İşte yıllardır ülke siyasetinin en dinamik kesimi olan Kürtlerin bugünkü ‘sessizliği’, kimi siyasi çevreleri de umutlandırıyor! Bu çevrelerin en dikkat çekicileri sağın (milliyetçi-muhafazakâr siyasetin) ‘yeni’ umudu olarak sunulan Meral Akşener’in İyi Partisi ve Erbakan geleneğinin devamcısı Temel Karamollaoğlu’nun Saadet Partisi. Bunlara ‘yeni’dememizin nedeni, ülkenin temel meselelerine yönelik yeni politik çözümler önermeleri değil. Bunların ‘yeni’likleri, Erdoğan AKP’sinin daha çok tartışılır hale geldiği bir süreçte ona karşı alternatif olarak sunulmaları. Yoksa ne ülke meselelerinde, ne de Kürt sorununda dün söylediklerinden farklı bir şey söylemiyorlar.
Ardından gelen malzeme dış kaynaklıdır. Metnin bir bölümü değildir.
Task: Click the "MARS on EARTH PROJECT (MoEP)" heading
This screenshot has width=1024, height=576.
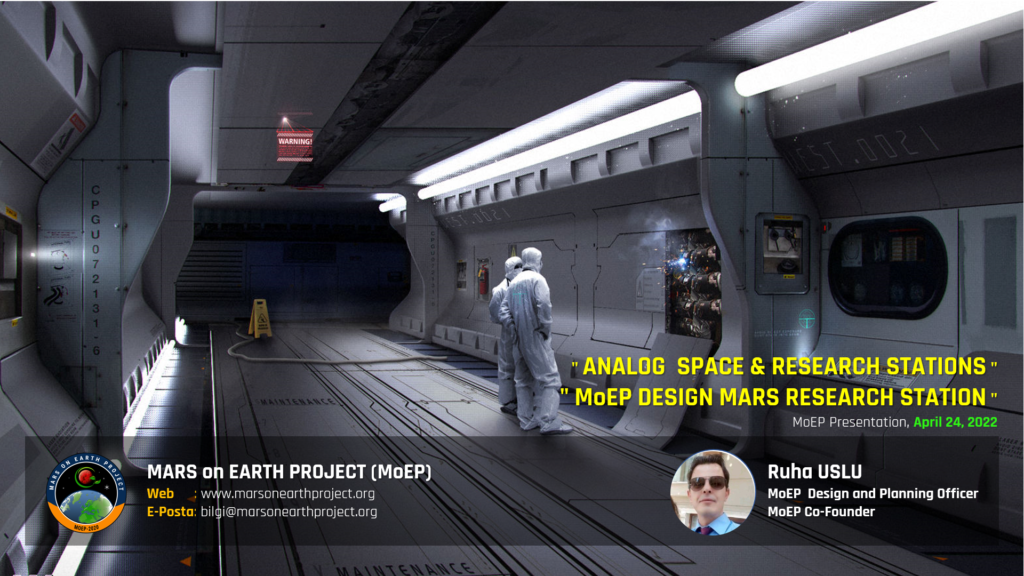Action: click(x=289, y=472)
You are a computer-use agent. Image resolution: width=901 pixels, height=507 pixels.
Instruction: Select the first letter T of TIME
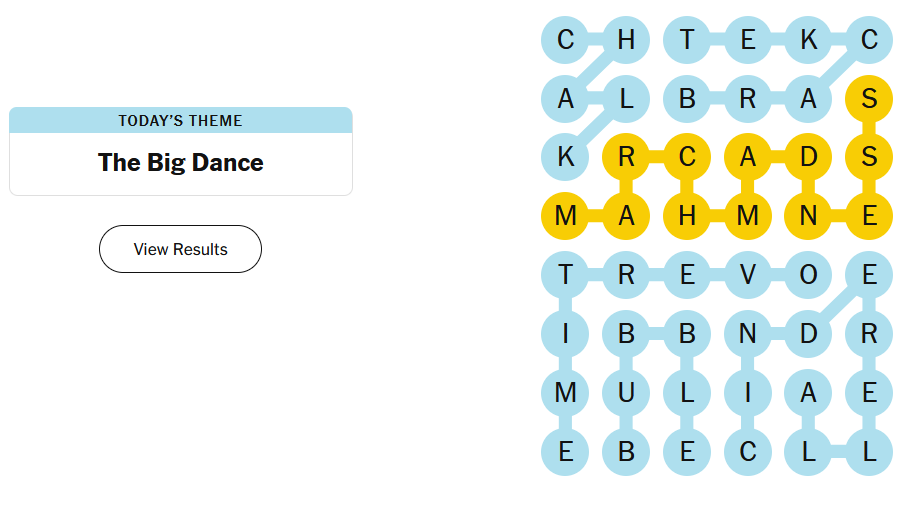(x=566, y=275)
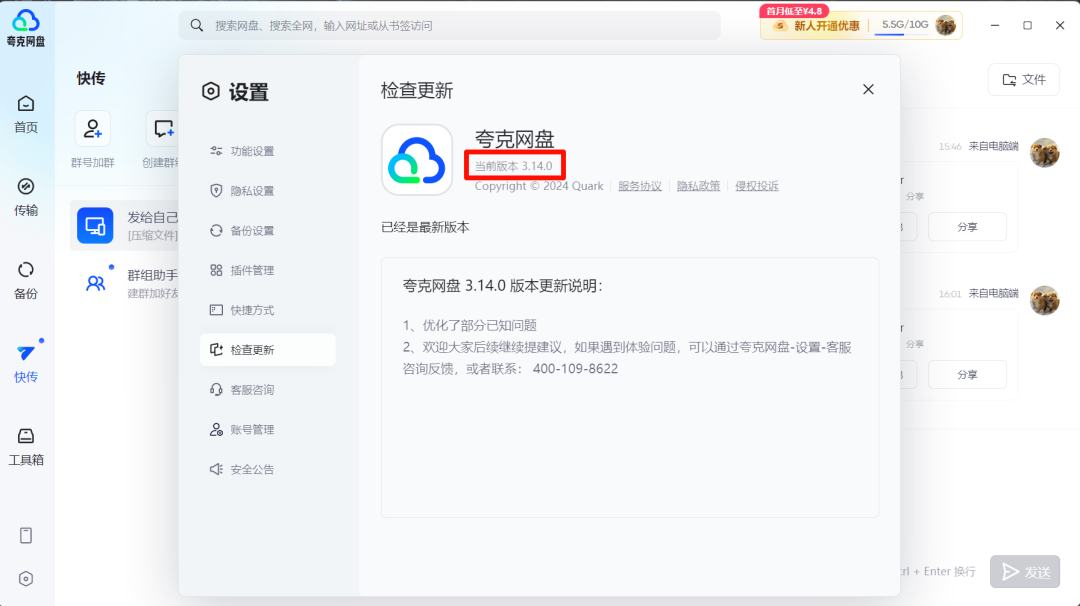
Task: Click the search bar to enter a query
Action: coord(450,25)
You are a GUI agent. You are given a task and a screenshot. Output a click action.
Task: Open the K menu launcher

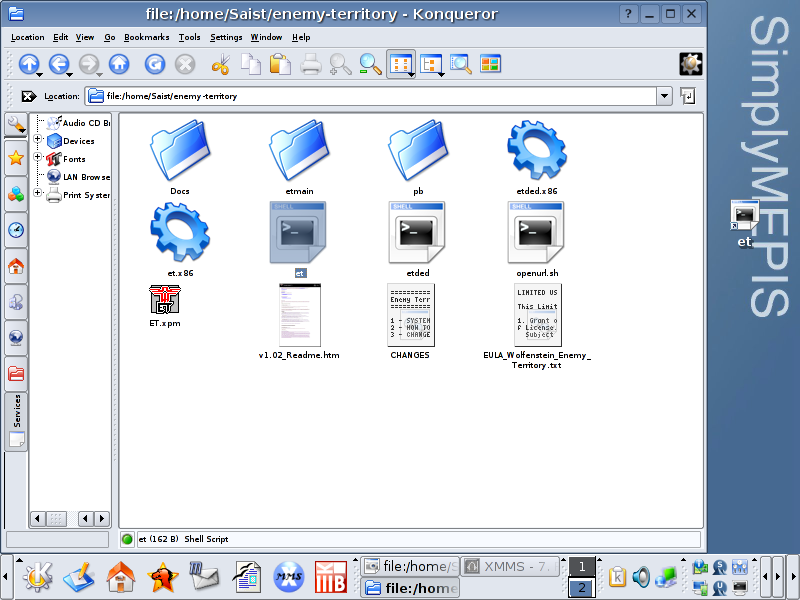tap(38, 576)
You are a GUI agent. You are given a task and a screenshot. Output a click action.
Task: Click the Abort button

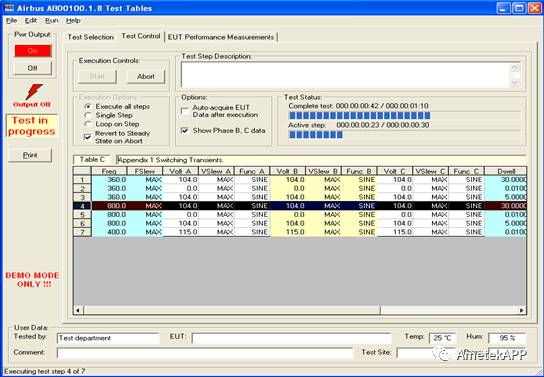coord(146,76)
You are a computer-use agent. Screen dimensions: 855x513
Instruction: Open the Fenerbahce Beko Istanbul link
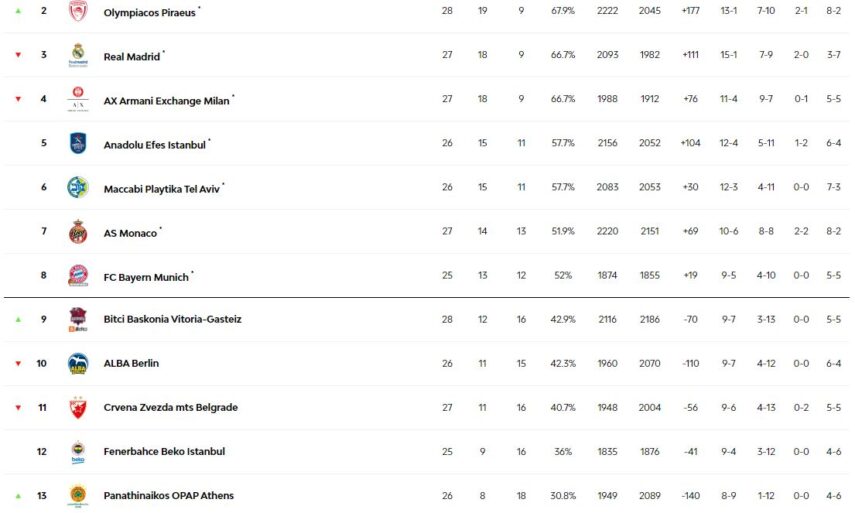pyautogui.click(x=164, y=452)
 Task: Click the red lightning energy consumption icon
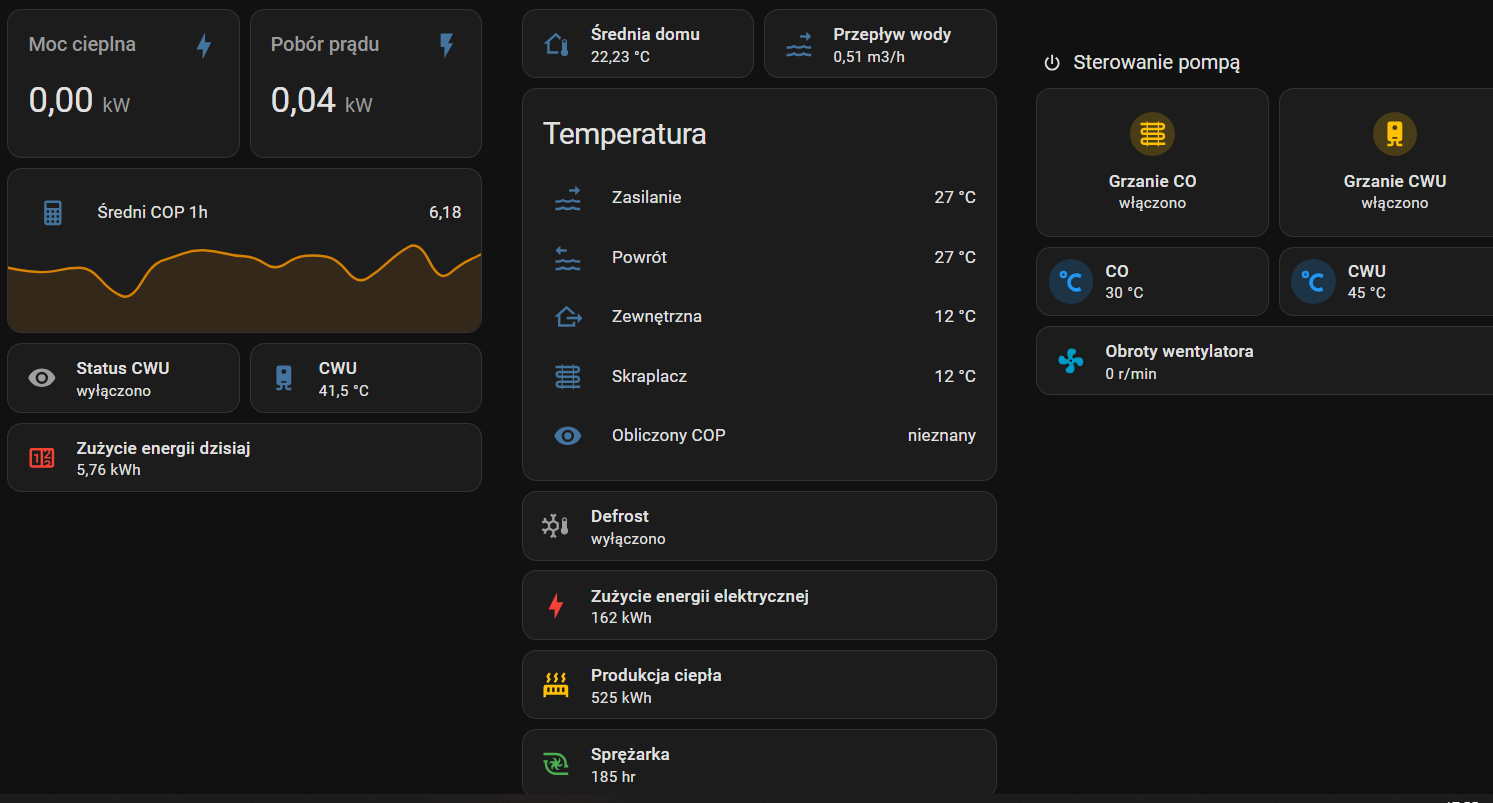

Bunların hareket noktası, yukarıda özetlemeye çalıştığımız gibi Kürt kentlerindeki ‘sessizlik’. Kürt siyasetinin hareket alanının daraltıldığı ama iktidarın Kürtleri kazanma olanağını/yeteneğini kaybettiği koşullarda ortada bir ‘boşluk’ olduğu tespitini yapıp bu ‘boşluğu’ doldurmaya soyunmuş durumdalar.

İşte bu nedenle Meral Akşener’in partisini kurduktan sonra ilk ziyaretlerinden birini bölgeye (Diyarbakır ve Şırnak’a) yapması ve her fırsatta babasının Diyarbakırlı olduğunu söylemesi rastlantı değil. Akşener, Şırnak ziyaretinde Kürtlerin “AK Parti ile HDP arasında tercih yapmak zorunda bırakıldığını” söylüyor ve güçlü bir alternatif oluşturmak için yola çıktıklarını ekliyor.

Peki, Akşener’in İyi Partisi nasıl mı alternatif olacak?

Öncelikle “Kürt meselesi” yerine “Güneydoğu meselesi” diyerek. Sonra “etnik aidiyetin psikolojik olduğu”nu göstererek (www.hurriyet.com.tr/bize-gelen-gomlegini-cikartmasin)  Kısacası 90’lı yıllarda Kürt halkına karşı yürütülen ‘özel savaş’ döneminde kendi deyimi ile Tansu Çiller ile ‘eküri’ olan Akşener, anlaşılan eski günlerin özlemini çekiyor. Ancak Akşener, bugün Kürt kentlerinde halkın tepkisiyle karşılaşmadan dolaşabiliyorsa bunun Erdoğan-Bahçeli savaş koalisyonundan bir kopuşu temsil etmesine borçlu olduğunu göremiyor. Yani Akşener’in özlemini çektiği günlerden bugüne köprünün altından çok sular aktı ve Kürtlerin Akşener’e karşı tutumu bile meselelere ne kadar politik yaklaştıklarını ortaya koyuyor.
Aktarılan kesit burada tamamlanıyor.